## YOUR TASK
Would you restate all the data that follows, word for word?

## RECORDS FOR THE EXERCISE

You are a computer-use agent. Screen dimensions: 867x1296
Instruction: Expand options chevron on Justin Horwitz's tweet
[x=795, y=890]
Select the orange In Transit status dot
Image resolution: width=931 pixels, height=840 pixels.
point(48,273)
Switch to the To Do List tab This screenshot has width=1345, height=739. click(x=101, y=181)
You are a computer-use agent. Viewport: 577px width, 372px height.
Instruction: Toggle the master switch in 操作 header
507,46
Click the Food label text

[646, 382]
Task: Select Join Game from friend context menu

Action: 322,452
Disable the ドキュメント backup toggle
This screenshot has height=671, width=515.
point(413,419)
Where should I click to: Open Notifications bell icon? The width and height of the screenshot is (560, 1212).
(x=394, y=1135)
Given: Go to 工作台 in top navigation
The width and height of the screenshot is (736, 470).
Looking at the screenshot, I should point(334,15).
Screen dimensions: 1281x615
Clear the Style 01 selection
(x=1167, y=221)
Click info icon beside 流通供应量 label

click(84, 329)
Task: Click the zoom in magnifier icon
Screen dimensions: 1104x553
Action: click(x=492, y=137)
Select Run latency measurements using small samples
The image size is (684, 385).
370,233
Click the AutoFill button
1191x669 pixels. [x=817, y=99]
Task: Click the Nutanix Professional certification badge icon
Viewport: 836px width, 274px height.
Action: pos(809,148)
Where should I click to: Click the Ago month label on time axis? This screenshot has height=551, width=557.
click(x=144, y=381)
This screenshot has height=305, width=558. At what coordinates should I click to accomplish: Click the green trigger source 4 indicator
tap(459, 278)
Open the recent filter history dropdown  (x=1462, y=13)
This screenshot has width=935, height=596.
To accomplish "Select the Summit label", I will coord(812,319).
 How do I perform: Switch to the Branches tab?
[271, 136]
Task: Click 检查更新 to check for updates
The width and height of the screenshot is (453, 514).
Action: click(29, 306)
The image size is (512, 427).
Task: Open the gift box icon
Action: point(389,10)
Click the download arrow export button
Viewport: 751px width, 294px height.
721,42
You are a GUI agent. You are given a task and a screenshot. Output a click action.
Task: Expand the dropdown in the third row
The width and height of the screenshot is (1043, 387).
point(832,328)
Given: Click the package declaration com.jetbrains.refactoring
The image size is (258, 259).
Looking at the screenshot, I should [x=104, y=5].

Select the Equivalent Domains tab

## RESULT OF THE EXERCISE
You are a computer-use agent. Screen dimensions: 867x1296
Instruction: Expand options chevron on Justin Horwitz's tweet
[x=795, y=890]
Select the orange In Transit status dot
Image resolution: width=931 pixels, height=840 pixels.
point(48,273)
Switch to the To Do List tab This screenshot has width=1345, height=739. click(x=101, y=181)
You are a computer-use agent. Viewport: 577px width, 372px height.
Instruction: Toggle the master switch in 操作 header
507,46
Click the Food label text

[646, 382]
Task: Select Join Game from friend context menu

Action: 322,452
Disable the ドキュメント backup toggle
This screenshot has height=671, width=515.
point(413,419)
Where should I click to: Open Notifications bell icon? The width and height of the screenshot is (560, 1212).
(x=394, y=1135)
Given: Go to 工作台 in top navigation
The width and height of the screenshot is (736, 470).
Looking at the screenshot, I should point(334,15).
Screen dimensions: 1281x615
Clear the Style 01 selection
(x=1167, y=221)
Click info icon beside 流通供应量 label

click(84, 329)
Task: Click the zoom in magnifier icon
Screen dimensions: 1104x553
Action: click(x=492, y=137)
Select Run latency measurements using small samples
The image size is (684, 385).
370,233
Click the AutoFill button
1191x669 pixels. [x=817, y=99]
Task: Click the Nutanix Professional certification badge icon
Viewport: 836px width, 274px height.
Action: pos(809,148)
Where should I click to: Click the Ago month label on time axis? This screenshot has height=551, width=557.
click(x=144, y=381)
This screenshot has height=305, width=558. At what coordinates should I click to accomplish: Click the green trigger source 4 indicator
tap(459, 278)
Open the recent filter history dropdown  (x=1462, y=13)
This screenshot has width=935, height=596.
To accomplish "Select the Summit label", I will coord(812,319).
 How do I perform: Switch to the Branches tab?
[271, 136]
Task: Click 检查更新 to check for updates
The width and height of the screenshot is (453, 514).
Action: click(29, 306)
The image size is (512, 427).
Task: Open the gift box icon
Action: point(389,10)
Click the download arrow export button
Viewport: 751px width, 294px height.
721,42
You are a GUI agent. You are given a task and a screenshot. Output a click action.
Task: Expand the dropdown in the third row
The width and height of the screenshot is (1043, 387).
point(832,328)
Given: Click the package declaration com.jetbrains.refactoring
The image size is (258, 259).
Looking at the screenshot, I should [x=104, y=5].

Select the Equivalent Domains tab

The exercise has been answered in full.